## [Description of the task]
Pick each line containing "toolbar" out of the records.

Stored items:

_ _ _ _ _

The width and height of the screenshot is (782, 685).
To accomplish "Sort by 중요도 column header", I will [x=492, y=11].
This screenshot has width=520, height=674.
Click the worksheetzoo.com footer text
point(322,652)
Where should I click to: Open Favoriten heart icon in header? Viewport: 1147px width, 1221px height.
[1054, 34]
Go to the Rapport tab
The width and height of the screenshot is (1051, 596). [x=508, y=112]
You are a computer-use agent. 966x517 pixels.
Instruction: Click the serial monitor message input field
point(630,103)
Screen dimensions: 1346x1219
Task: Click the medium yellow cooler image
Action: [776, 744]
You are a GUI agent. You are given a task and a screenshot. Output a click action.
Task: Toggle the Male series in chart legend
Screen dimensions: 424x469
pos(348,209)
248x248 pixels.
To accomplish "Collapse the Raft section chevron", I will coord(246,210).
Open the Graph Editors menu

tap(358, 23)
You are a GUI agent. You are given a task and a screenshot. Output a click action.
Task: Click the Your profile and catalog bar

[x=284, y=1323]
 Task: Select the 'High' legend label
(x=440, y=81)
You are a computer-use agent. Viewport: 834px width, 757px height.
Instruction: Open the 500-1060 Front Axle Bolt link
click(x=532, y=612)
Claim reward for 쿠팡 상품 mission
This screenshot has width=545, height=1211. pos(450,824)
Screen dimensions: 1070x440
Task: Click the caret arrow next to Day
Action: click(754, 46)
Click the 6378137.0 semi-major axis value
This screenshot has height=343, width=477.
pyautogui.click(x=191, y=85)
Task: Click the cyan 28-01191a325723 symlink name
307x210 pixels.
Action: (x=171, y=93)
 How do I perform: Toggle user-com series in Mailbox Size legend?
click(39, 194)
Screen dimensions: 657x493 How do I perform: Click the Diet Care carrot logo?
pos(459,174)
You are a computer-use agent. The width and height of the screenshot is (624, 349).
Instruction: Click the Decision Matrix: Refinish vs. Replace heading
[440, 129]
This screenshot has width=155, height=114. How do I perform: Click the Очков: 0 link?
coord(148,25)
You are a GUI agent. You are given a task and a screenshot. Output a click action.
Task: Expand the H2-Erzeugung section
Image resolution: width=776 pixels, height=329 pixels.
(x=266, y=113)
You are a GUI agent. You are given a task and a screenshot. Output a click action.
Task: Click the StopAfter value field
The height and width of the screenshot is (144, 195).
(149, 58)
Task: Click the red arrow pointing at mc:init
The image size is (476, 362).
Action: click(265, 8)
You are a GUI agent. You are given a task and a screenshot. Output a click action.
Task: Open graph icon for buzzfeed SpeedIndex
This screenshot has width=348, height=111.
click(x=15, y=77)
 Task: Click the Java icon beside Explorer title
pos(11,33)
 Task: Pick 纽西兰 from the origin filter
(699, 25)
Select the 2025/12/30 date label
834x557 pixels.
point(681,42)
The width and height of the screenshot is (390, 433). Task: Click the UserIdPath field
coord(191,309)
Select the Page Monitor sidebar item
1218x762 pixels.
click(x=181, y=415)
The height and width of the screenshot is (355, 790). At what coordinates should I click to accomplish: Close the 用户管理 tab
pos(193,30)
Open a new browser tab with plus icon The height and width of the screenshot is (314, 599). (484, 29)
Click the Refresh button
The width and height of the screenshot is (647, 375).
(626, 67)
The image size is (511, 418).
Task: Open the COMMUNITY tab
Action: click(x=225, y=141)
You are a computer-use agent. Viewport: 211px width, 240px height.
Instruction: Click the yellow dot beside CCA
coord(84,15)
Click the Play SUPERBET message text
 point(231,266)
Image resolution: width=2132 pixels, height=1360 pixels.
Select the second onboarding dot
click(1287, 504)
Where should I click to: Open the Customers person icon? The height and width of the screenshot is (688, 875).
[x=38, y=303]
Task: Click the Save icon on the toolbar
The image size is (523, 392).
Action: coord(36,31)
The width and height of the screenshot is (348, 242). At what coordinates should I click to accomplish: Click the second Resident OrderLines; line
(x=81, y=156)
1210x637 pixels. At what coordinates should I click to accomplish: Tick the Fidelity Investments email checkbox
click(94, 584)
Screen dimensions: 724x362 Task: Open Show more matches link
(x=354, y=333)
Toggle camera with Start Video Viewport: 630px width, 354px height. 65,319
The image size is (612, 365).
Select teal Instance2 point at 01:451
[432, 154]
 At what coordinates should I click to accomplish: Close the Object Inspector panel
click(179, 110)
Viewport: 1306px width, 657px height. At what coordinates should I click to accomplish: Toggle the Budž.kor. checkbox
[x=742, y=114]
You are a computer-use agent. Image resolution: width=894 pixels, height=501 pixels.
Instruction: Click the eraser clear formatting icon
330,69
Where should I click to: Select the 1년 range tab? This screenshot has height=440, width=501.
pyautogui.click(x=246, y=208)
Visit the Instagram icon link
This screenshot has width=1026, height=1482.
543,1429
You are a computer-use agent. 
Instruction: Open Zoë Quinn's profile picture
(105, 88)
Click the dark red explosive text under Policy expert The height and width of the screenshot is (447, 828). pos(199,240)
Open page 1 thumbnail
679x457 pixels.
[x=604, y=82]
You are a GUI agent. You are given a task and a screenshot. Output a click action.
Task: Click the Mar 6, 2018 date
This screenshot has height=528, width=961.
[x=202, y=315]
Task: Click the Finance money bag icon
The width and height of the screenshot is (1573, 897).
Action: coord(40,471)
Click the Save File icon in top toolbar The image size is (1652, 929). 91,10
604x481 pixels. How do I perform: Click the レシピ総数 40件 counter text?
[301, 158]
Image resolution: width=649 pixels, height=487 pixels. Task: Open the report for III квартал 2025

_ _ _ _ _

## [Your response]
Task: Click the Save icon on the toolbar
Click the Save File icon in top toolbar The image size is (1652, 929). 91,10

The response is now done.